Identification of a Novel Hypovirulence-Inducing Hypovirus From Alternaria alternata

Huan Li et al. Front Microbiol. .
Free PMC article

Abstract

Mycoviruses are wide spread throughout almost all groups of fungi but only a small number of mycoviruses can attenuate the growth and virulence of their fungal hosts. Alternaria alternata is an ascomycete fungus that causes leaf spot diseases on various crop plants.
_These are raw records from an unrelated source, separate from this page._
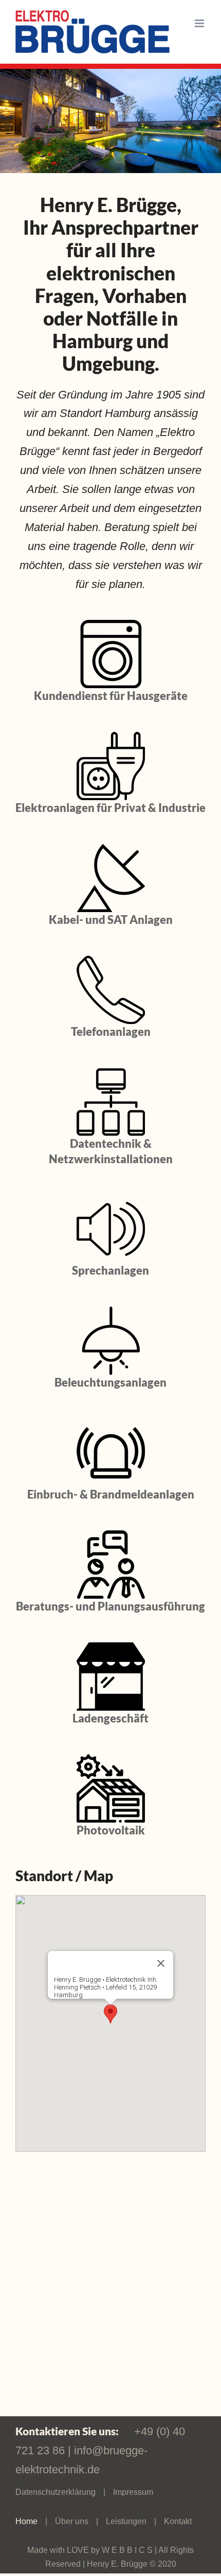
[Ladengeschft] (111, 1647)
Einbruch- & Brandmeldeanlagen (110, 1494)
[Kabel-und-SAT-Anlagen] (111, 849)
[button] (110, 2014)
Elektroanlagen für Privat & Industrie (110, 808)
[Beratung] (111, 1535)
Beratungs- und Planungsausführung (110, 1606)
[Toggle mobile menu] (200, 23)
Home (26, 2521)
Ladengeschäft (110, 1718)
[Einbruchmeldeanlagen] (111, 1423)
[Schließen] (161, 1963)
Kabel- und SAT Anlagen (111, 919)
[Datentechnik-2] (111, 1073)
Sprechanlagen (110, 1270)
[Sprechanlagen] (111, 1200)
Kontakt (178, 2521)
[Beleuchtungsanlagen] (111, 1311)
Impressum (133, 2492)
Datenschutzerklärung (55, 2492)
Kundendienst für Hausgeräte (111, 696)
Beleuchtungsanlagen (110, 1382)
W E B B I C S (128, 2550)
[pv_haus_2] (111, 1759)
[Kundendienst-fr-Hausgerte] (111, 625)
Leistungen (126, 2521)
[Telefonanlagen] (111, 961)
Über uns (71, 2521)
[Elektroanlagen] (111, 737)
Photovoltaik (111, 1830)
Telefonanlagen (111, 1031)
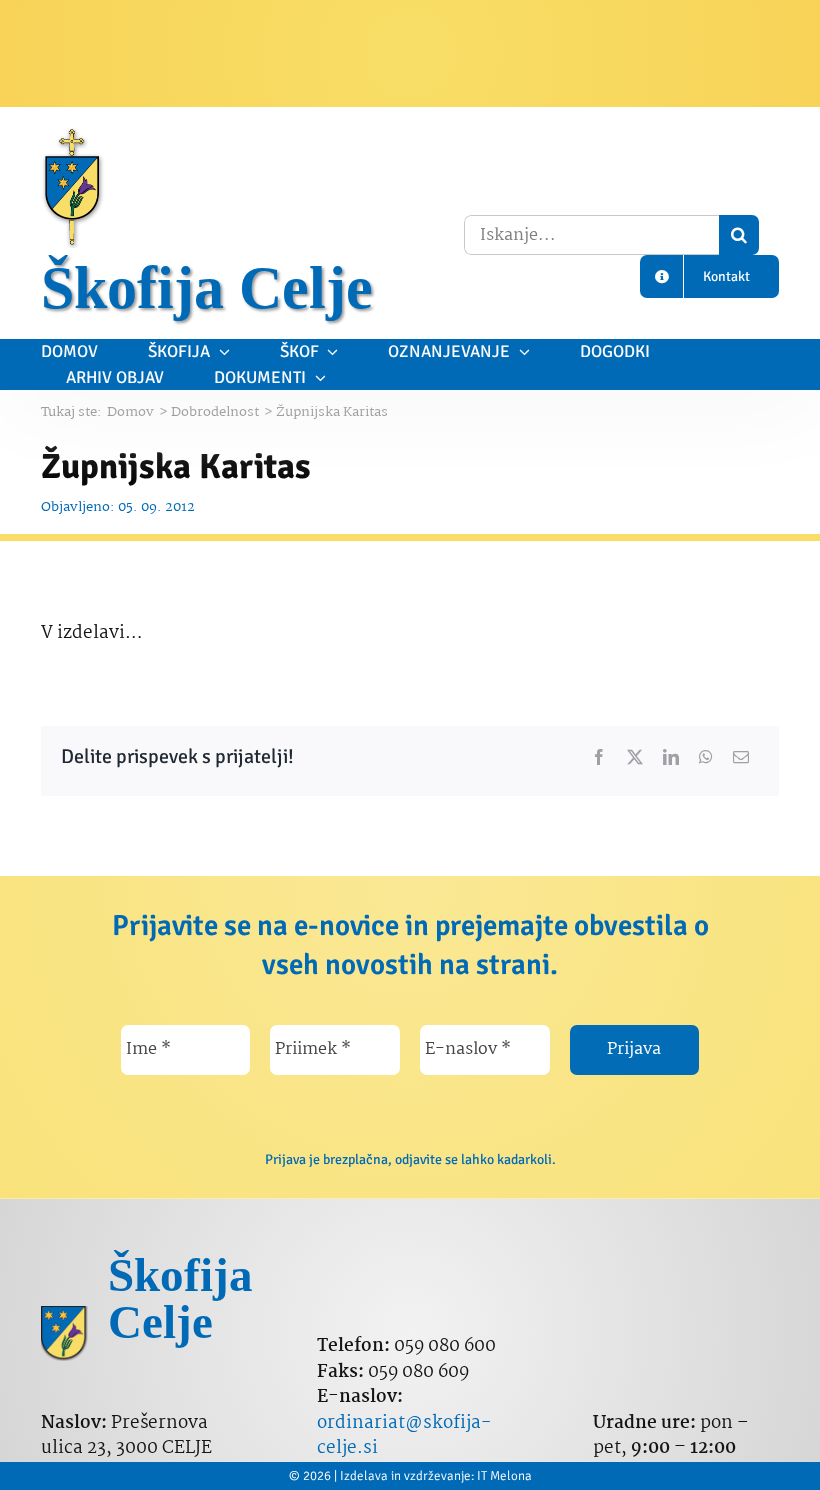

In this study, we identified a novel ssRNA mycovirus infecting an A. alternata f. sp. mali strain isolated from an apple orchard in China. Sequence analyses revealed that this virus is related to hypoviruses, in particular to Wuhan insect virus 14, an unclassified hypovirus identified from insect meta-transcriptomics, as well as other hypoviruses belonging to the genus Hypovirus, and therefore this virus is designed as Alternaria alternata hypovirus 1 (AaHV1). The genome of AaHV1 contains a single large open-reading frame encoding a putative polyprotein (∼479 kDa) with a cysteine proteinase-like and replication-associated domains. Curing AaHV1 from the fungal host strain indicated that the virus is responsible for the slow growth and reduced virulence of the host. AaHV1 defective RNA (D-RNA) with internal deletions emerging during fungal subcultures but the presence of D-RNA does not affect AaHV1 accumulation and pathogenicities. Moreover, AaHV1 could replicate and confer hypovirulence in Botryosphaeria dothidea, a fungal pathogen of apple white rot disease. This finding could facilitate better understanding of A. alternata pathogenicity and is relevant for development of biocontrol methods of fungal diseases.

Keywords: Alternaria alternata; apple; defective RNA; hypovirulence; hypovirus; leaf blotch disease; mycovirus.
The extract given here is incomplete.